I have been trying to solve the following problem: What is the probability of the particle returning back to the origin $o$ on a triangular lattice in $k$ steps?
The approach used for the regular integer grid is not working for this problem, namely the particle should make the same number of steps in horizontal direction and the same number of steps in vertical direction. So I am stuck a bit. I also tried to find the lower and upper bounds, but my tries were not really successful. Any hints how to tackle this problem are appreciated.
I doubt that there is a nice closed form, but there's a nice heuristic argument that (correctly) gives you an asymptotic for the answer. I'll assume implicitly that we're talking about a grid of equilateral triangles with unit side length. The geometry doesn't matter to the answer, but this is a convenient coordinate system in which to perform the calculation.

• Set of tasks:
**1)** In the discussion of random walks on a triangular lattice, what kind of grid does the person answering assume?
**2)** Carry the triangular-lattice discussion forward from its last sentence, working out the heuristic argument in the coordinate system it sets up.

• Source data:
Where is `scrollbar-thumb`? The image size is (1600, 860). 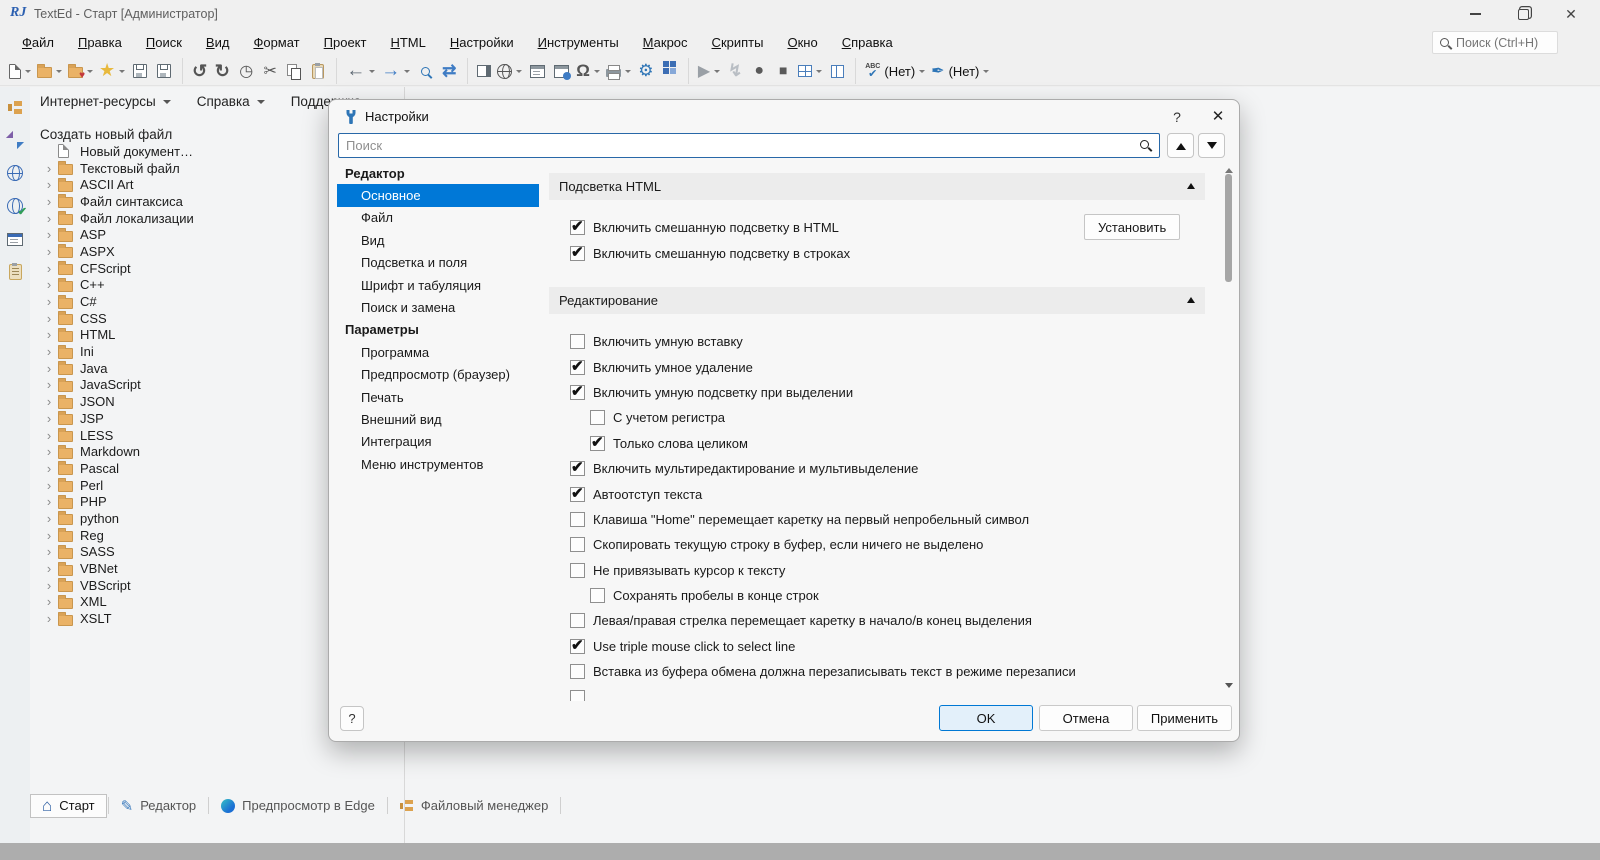
scrollbar-thumb is located at coordinates (1228, 228).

• Answers in order:
**1)** A grid of equilateral triangles with unit side length.

**2)**
You can, essentially, apply the central limit theorem to this problem: as the number of steps grows large, your position will start to look like a normal distribution. More precisely, one could say that if you took $n$ copies of a variable taking uniform randoms values on the same unit hexagon, the distribution of their sum divided by $\sqrt{n}$ would tend towards a multivariate normal distribution with mean at the origin and a covariance matrix related to the original distribution. The choice of the regular grid helps us since the symmetry lets us know that the covariance matrix is just going to be some multiple of the identity.
In particular, the variance of the $x$ coordinates in the original distribution is just $\frac{1}3\cdot 1^2 + \frac{2}3\cdot \left(\frac{1}2\right)^2 = 1/2$ - so the covariance matrix is just going to be $\frac{1}2I$.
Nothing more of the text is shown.